— What is expected —
Using the entries that follow, transcribe only the lines from the line with "Screen dimensions: 680x602" to the line with "This screenshot has height=831, width=1200.", both included, exactly as they stand and without pictures.

— Given data —
════

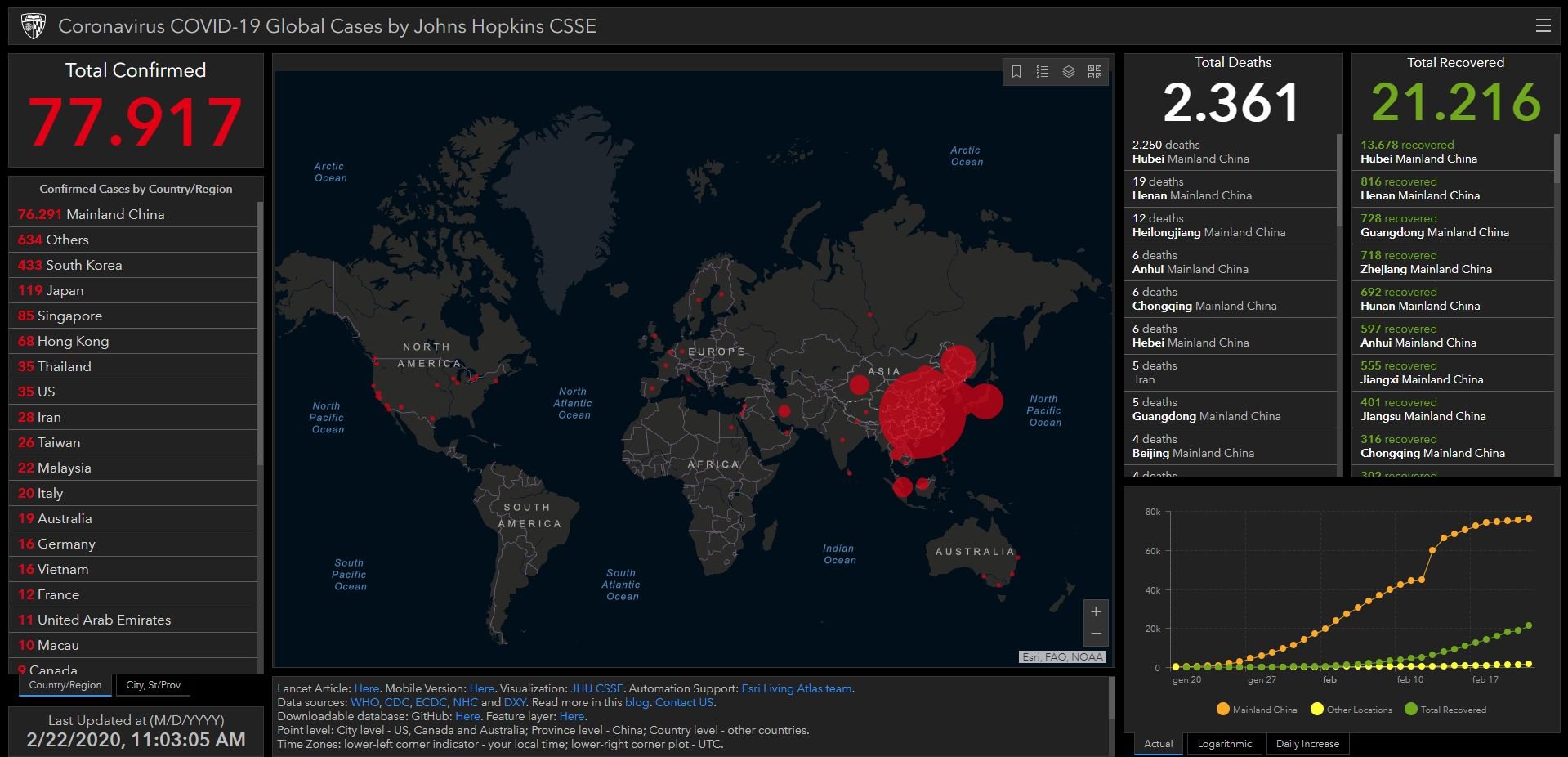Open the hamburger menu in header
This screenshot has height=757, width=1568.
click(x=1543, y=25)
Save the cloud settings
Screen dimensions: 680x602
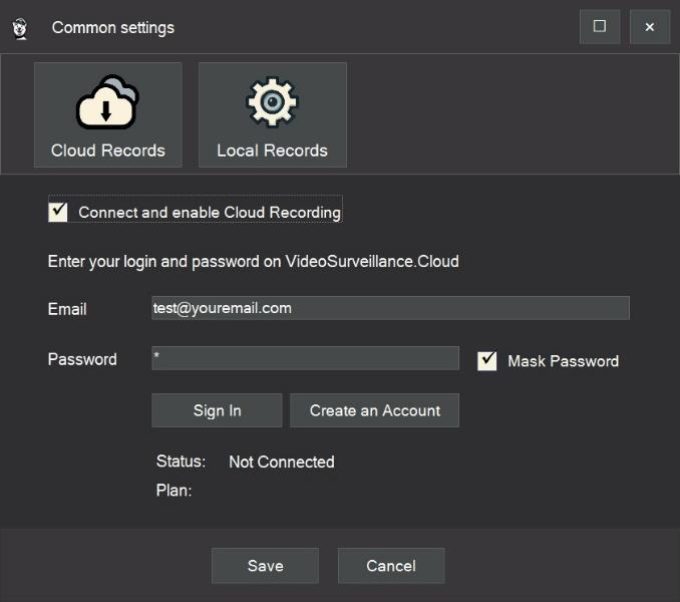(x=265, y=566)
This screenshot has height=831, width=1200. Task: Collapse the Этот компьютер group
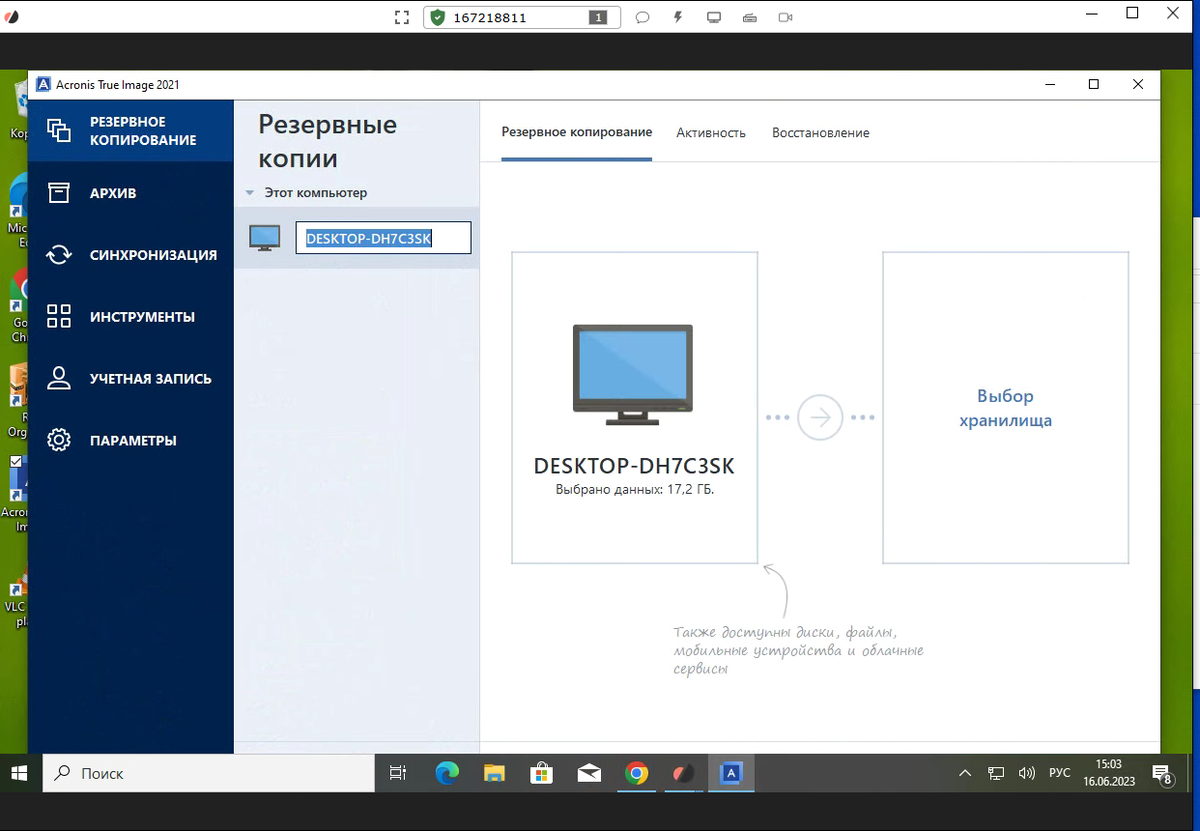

════

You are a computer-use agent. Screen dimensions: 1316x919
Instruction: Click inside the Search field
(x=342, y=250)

════

— Response to the exercise —
Screen dimensions: 680x602
(x=265, y=566)
This screenshot has height=831, width=1200. Task: Collapse the Этот компьютер group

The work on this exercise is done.